Saturday, January 3, 2015

The Parable of the Sower

All of us (I guess) want to be wildly successful at whatever we do.  When we use the gifts we have been given, we want to "sow the seeds" to the world around us, and we naturally want people to receive and appreciate the things we have to give.  We hate to have the gifts we love and nourish despised by others, and discredited as "of no account."  That is the reason we hang our kindergartener's drawings on the refrigerator, why my dad once wore a varnished popsicle-stick tie tack with "Dad" spelled out in noodles to church one day.  We want our children to know we value the gifts they have to give us.

I think the reason the 3rd temptation of Christ in the wilderness actually WAS so tempting to Him is that He desired with all His heart and soul to possess "the kingdoms of this world" offered to Him by Satan.  He did not want to possess the kingdoms for Himself, to rule as king --- that much is pretty obvious.  But He yearned with everything in Him to "gather them under His wings as a mother hen with her chicks," and He was grieved at the realization that so many would walk away to their own destruction.  He came to make the Father's love incarnate, palpable, receivable --- but men would still choose not to become "children of God."  That suffering had to be intense for the Christ who knew the consequences of man's choices.

To choose God's slow, invisible, and agonizing way instead of the short-cut offered by Satan had to be tempting to Jesus.  Later, He was to teach the Parable of the Sower.  As He was 'scattering the seed,' the Word of God, the devil was robbing some of the hearers, "so they cannot believe and be saved" (Luke 8).  Some, He knew, loved to hear the Word as He was teaching, but, having no root, the word would fail to grow within them.  [This is why He once said, "Blessed are they who hear the Word and keep it.]  Some would hear the word and believe for awhile, but the word in them would eventually be choked out by life's worries, riches, and pleasures, so it would not mature in them.  But there would be a few who would "receive the word, retain it, and produce a crop, a hundred times more than was sown."
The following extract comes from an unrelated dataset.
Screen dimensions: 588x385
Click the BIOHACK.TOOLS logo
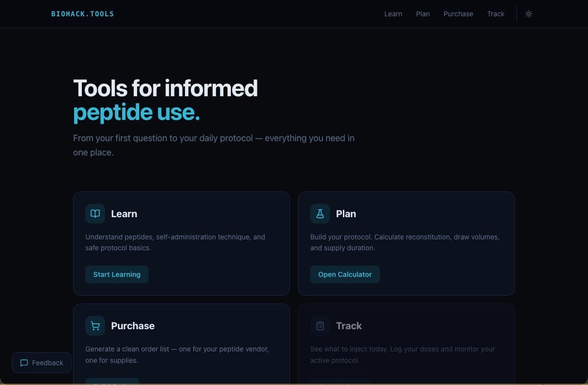pyautogui.click(x=82, y=14)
It takes faith and trust for us to 'sow our seed' without visible results.  We want to be successful and are always tempted to give up if we fail to see results of our labor.  It is hard to trust that we are not sowing seeds in vain.  But as the writer of Ecclesiastes wrote:  As you do not know the path of the wind, or how the body is formed in a mother's womb, so you cannot understand the work of God, the Maker of all things.  / Sow your seed in the morning, and at evening, let not your hands be idle, for you do not know which will succeed, whether this or that, or whether both will do equally well.

As a gardener, I have faith that when I sow seeds, something will eventually come up.  Not every seed will bear fruit, and some that do will be eaten by birds, caterpillars, and slugs.  But I would not even begin to sow unless I thought the earth would yield the product I had hoped for in some degree.  All I can do is to carefully prepare the soil and water the invisible seeds until I begin to see signs of growth.  Then I have to protect the young seedlings until they are strong enough to withstand threats on their own. 

Many of Jesus' parables had to do with the hiddenness of the kingdom of God -- the yeast buried in dough, the seed in the ground that sprouts and grows, "though the farmer does not know how," the mustard seed, "the smallest seed you can plant in the ground."  Sometimes I wonder if He learned all these things by planting seeds with His mother in her garden or by watching her bake bread.

When we share with others the gifts we have been given, I think we have to trust that God is working with us in some mysterious way  -- "My kingdom is not of this world," said Jesus.  I think that while we work in the flesh, the Holy Spirit is working in His own realm.  We may not see the results today of what we plant today, but that does not mean we should not plant -- or let our light shine:

Do you bring in a lamp to put it under a bowl or a bed?  Instead, don't you put it on its stand?  For whatever is hidden is meant to be disclosed, and whatever is concealed is meant to be brought out into the open....Consider carefully what you hear...with the measure you use, it will be measured to you -- and even more.  Who has will be given more; whoever does not have, even what he has will be taken from him.

Going back to Ecclesiastes, we find this:  Whoever watches the wind will not plant; whoever looks at the clouds will not reap (11:4).  Jesus said to Peter: If you love Me, feed my sheep.  I think we just have to begin somehow with the little we have, and trust the Lord that our work is not in vain, that somehow, some seed will fall upon good soil and eventually produce a hundredfold.